- [Task requirements] Collect each line in the data below that contains the word "Open".

- [Recorded information]
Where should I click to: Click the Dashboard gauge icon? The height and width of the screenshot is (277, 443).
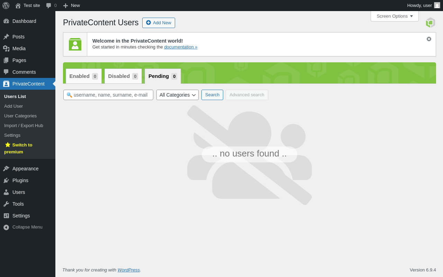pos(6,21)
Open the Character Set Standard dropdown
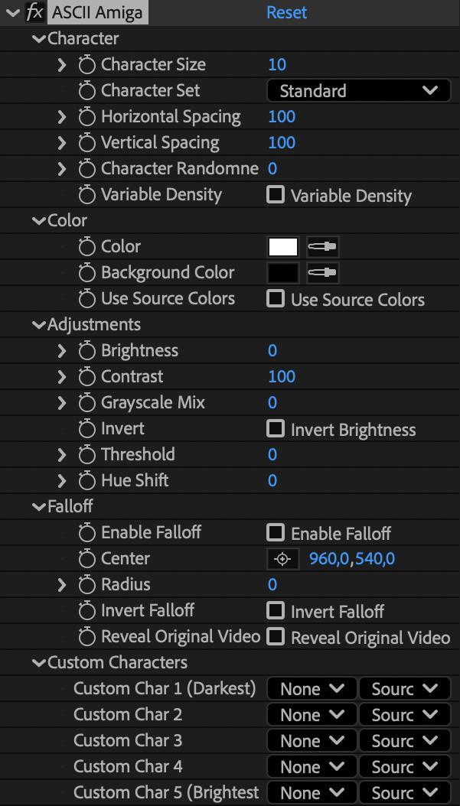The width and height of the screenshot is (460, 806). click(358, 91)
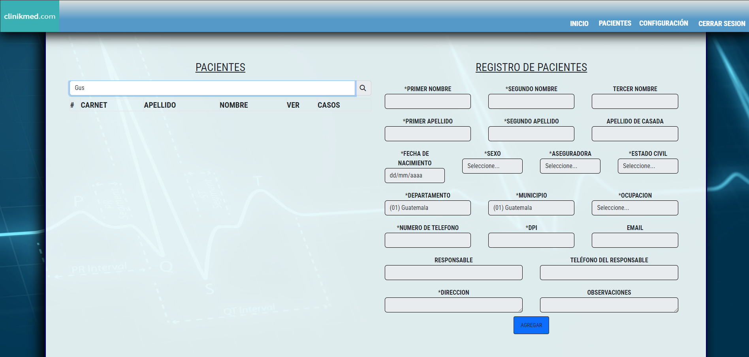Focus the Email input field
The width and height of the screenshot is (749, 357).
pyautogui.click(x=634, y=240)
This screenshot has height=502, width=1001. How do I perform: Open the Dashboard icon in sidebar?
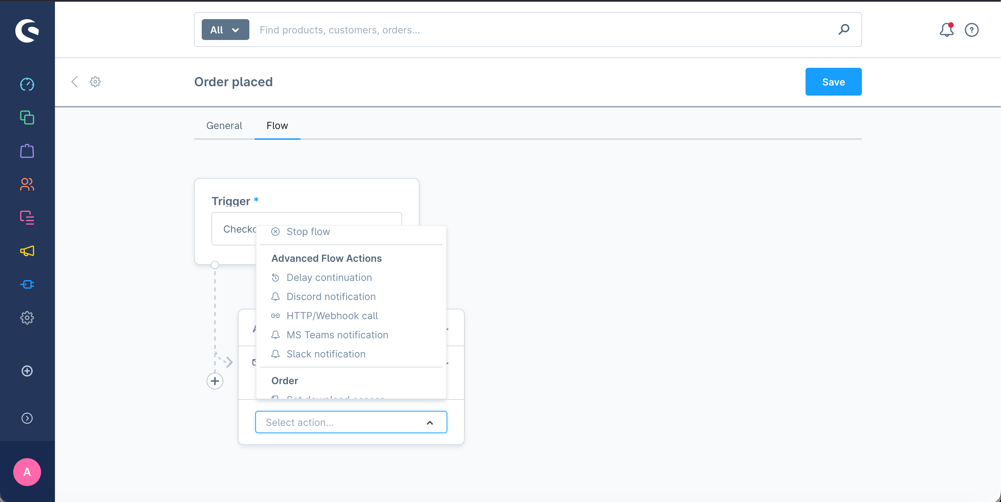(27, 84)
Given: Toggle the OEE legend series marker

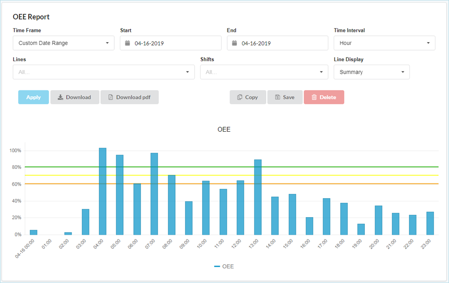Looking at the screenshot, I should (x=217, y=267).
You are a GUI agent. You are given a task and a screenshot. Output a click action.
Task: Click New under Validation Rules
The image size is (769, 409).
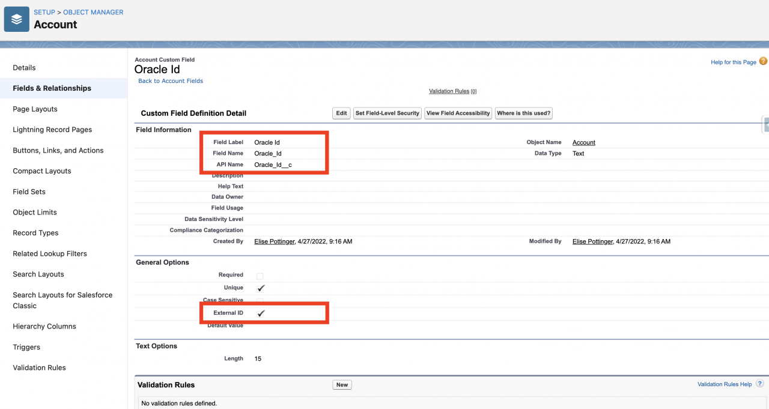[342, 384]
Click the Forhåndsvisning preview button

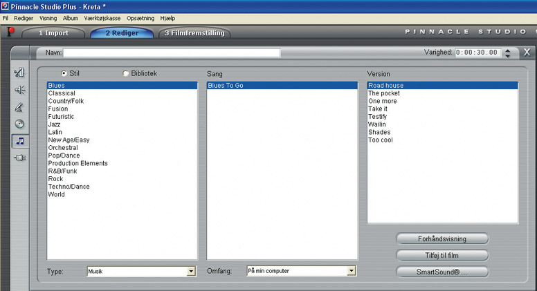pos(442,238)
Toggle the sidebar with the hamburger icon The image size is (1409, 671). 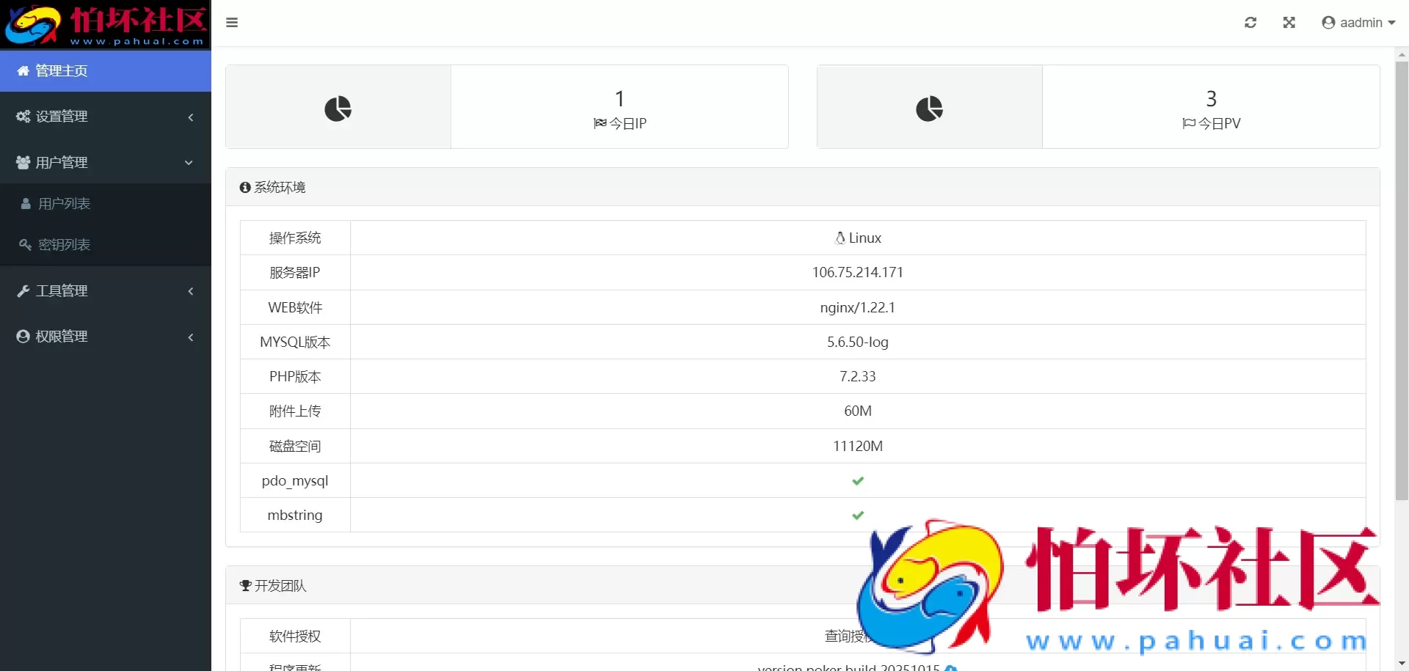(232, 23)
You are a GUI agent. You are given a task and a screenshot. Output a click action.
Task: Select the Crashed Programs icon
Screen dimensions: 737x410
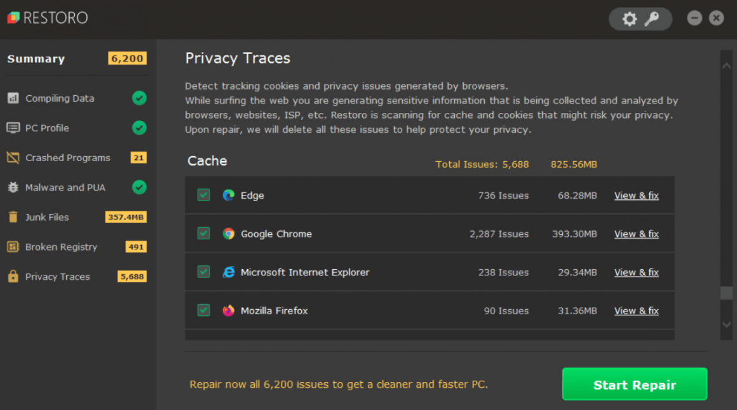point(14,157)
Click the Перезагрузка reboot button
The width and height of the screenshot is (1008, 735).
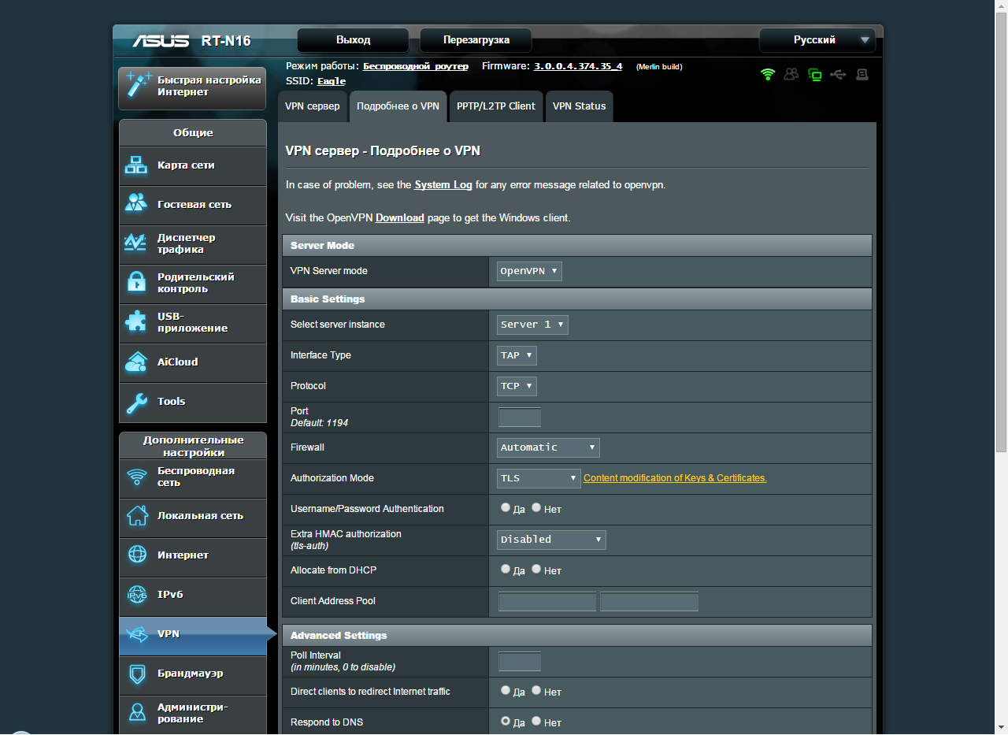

- [Answer to the task]
Open the Character Set Standard dropdown
This screenshot has height=502, width=1001. How do I perform: Open the Dashboard icon in sidebar?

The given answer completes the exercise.